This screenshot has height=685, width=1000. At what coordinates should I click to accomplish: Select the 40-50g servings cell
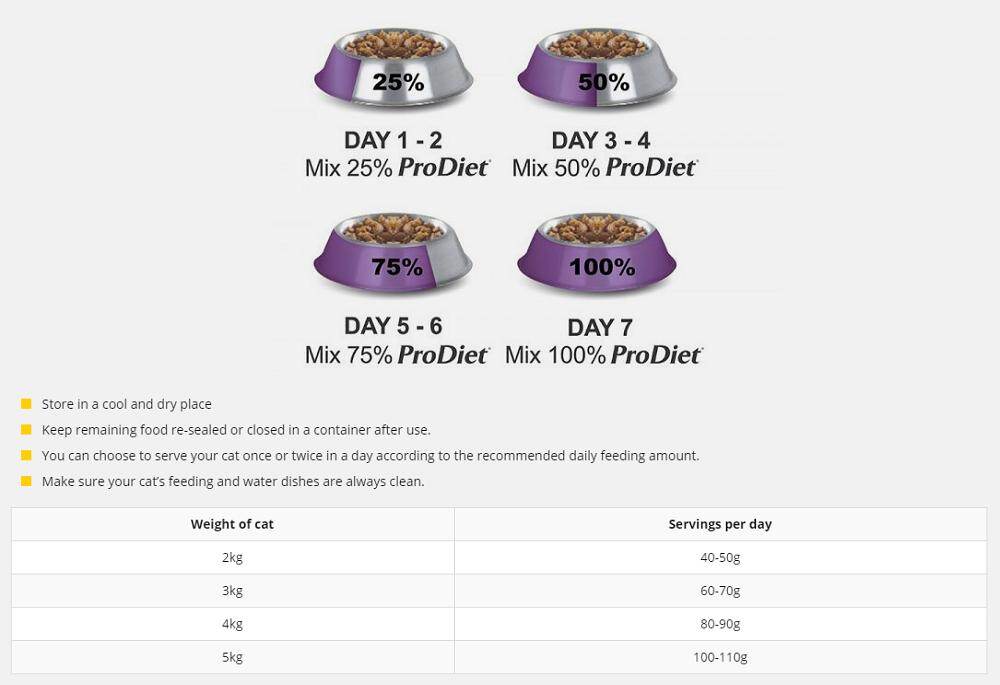(x=720, y=558)
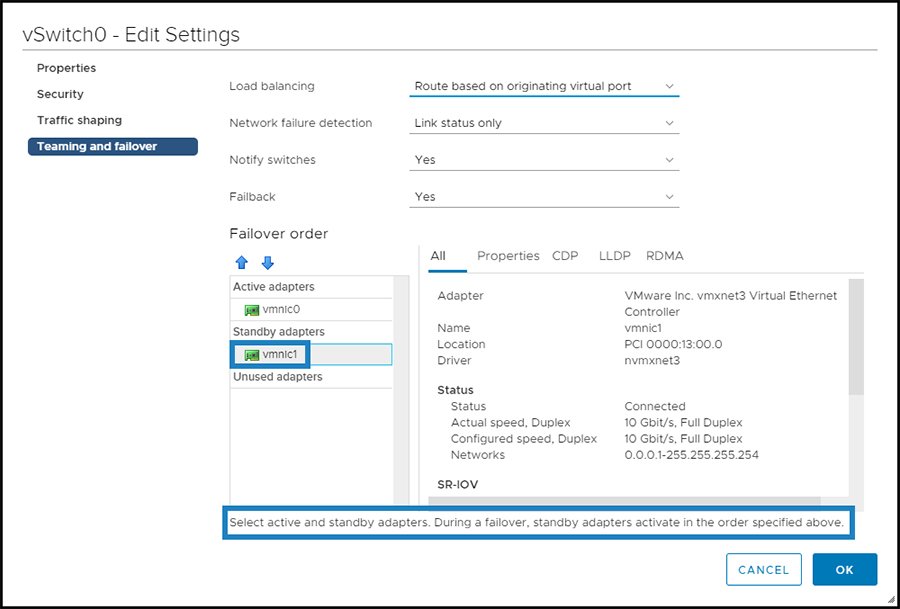Select Properties in the left sidebar
The width and height of the screenshot is (900, 609).
click(x=66, y=68)
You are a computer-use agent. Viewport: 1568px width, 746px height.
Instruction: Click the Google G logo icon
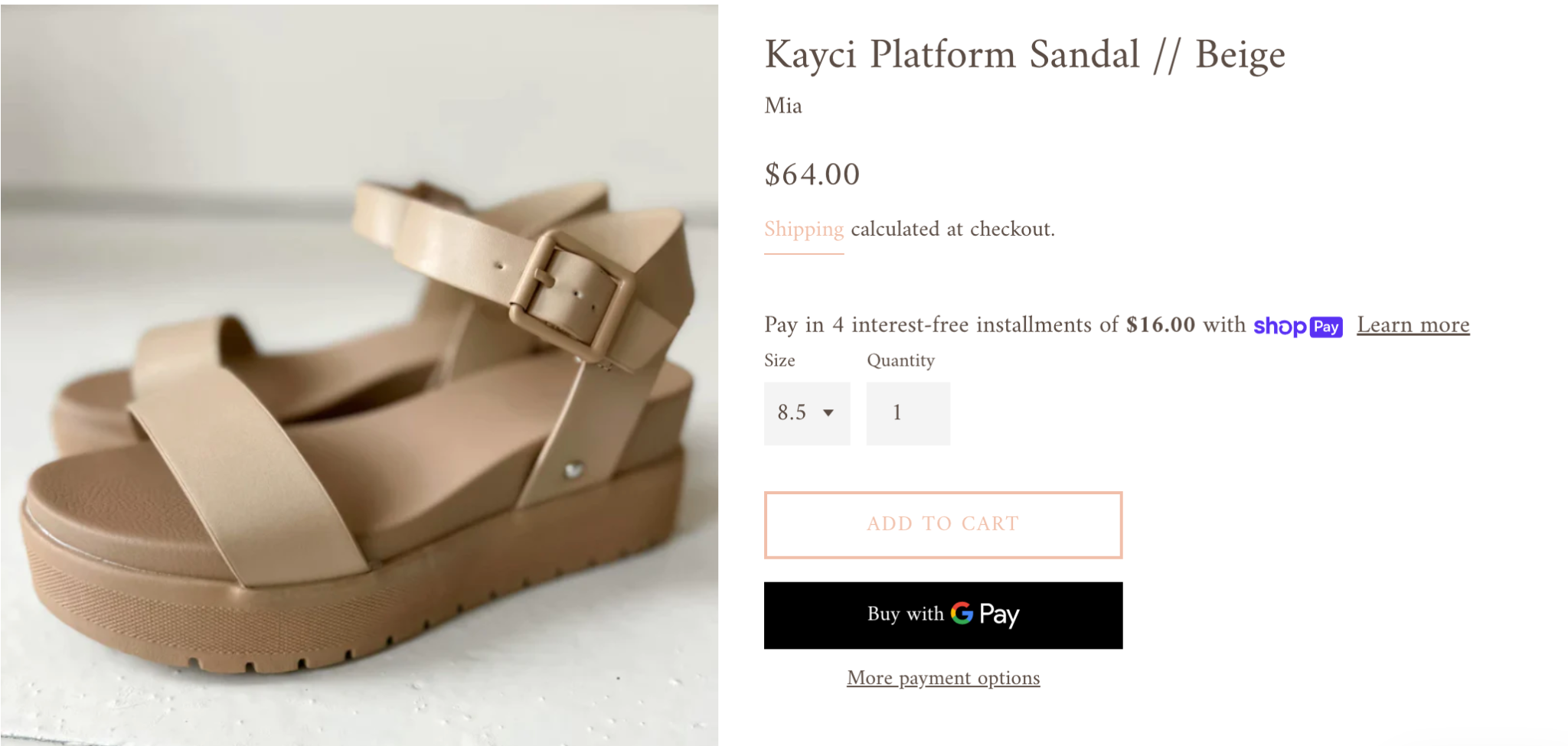(962, 614)
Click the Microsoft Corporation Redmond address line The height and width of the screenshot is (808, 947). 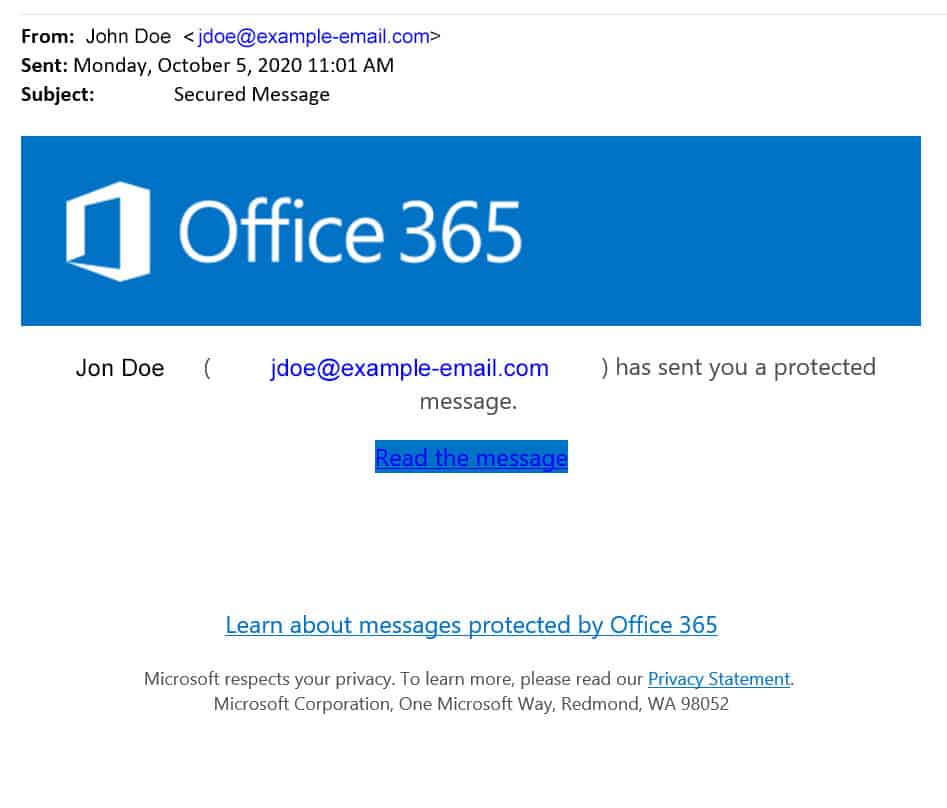click(471, 704)
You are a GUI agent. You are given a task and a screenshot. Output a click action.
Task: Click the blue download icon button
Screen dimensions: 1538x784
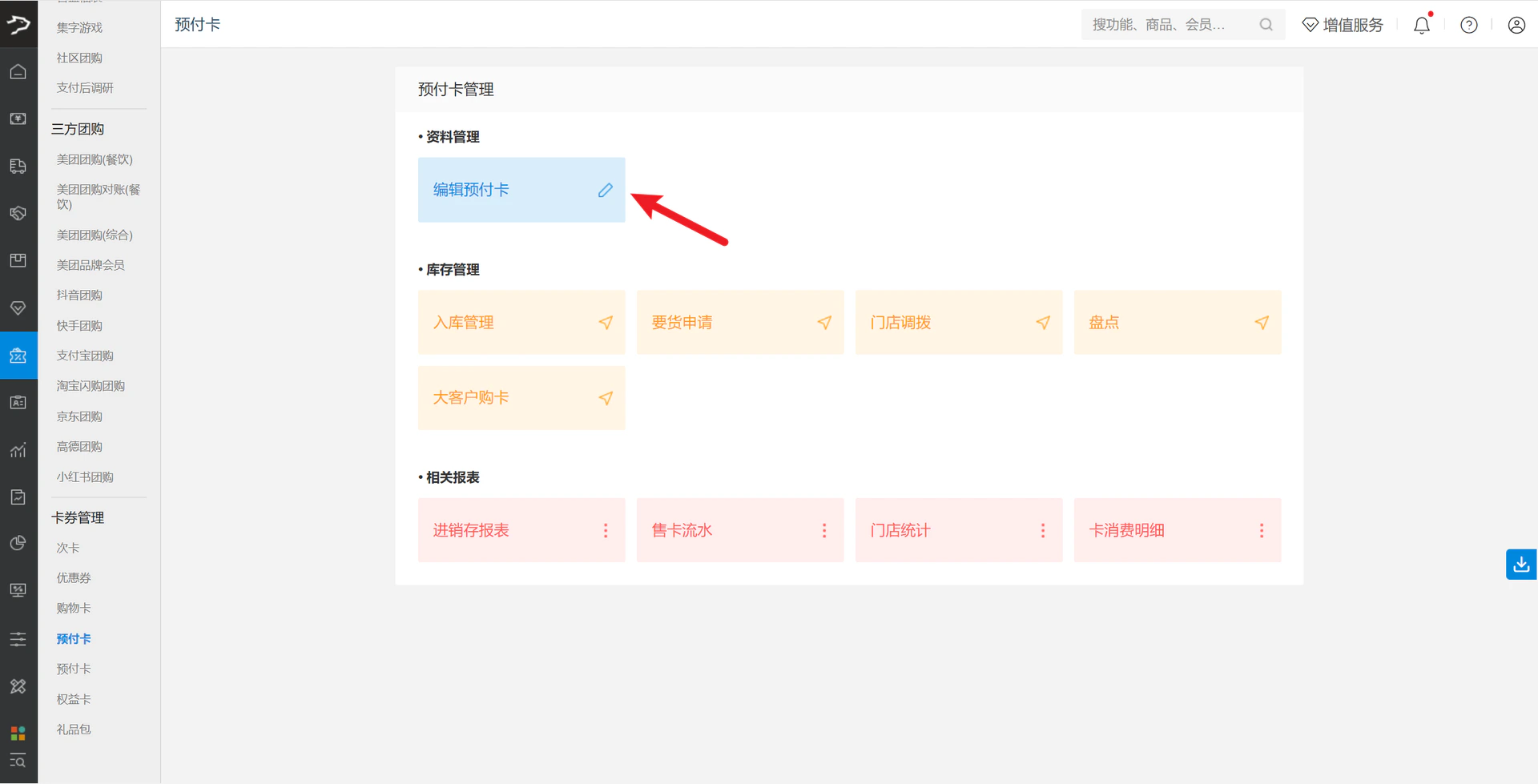tap(1521, 565)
———
→ **Task item**: In the entries above, identify every line with the string "agent".

→ **Task answer**:
You are a computer-use agent. Viewport: 1568px width, 746px height.
You are a GUI agent. You are given a task and a screenshot. Output a click action.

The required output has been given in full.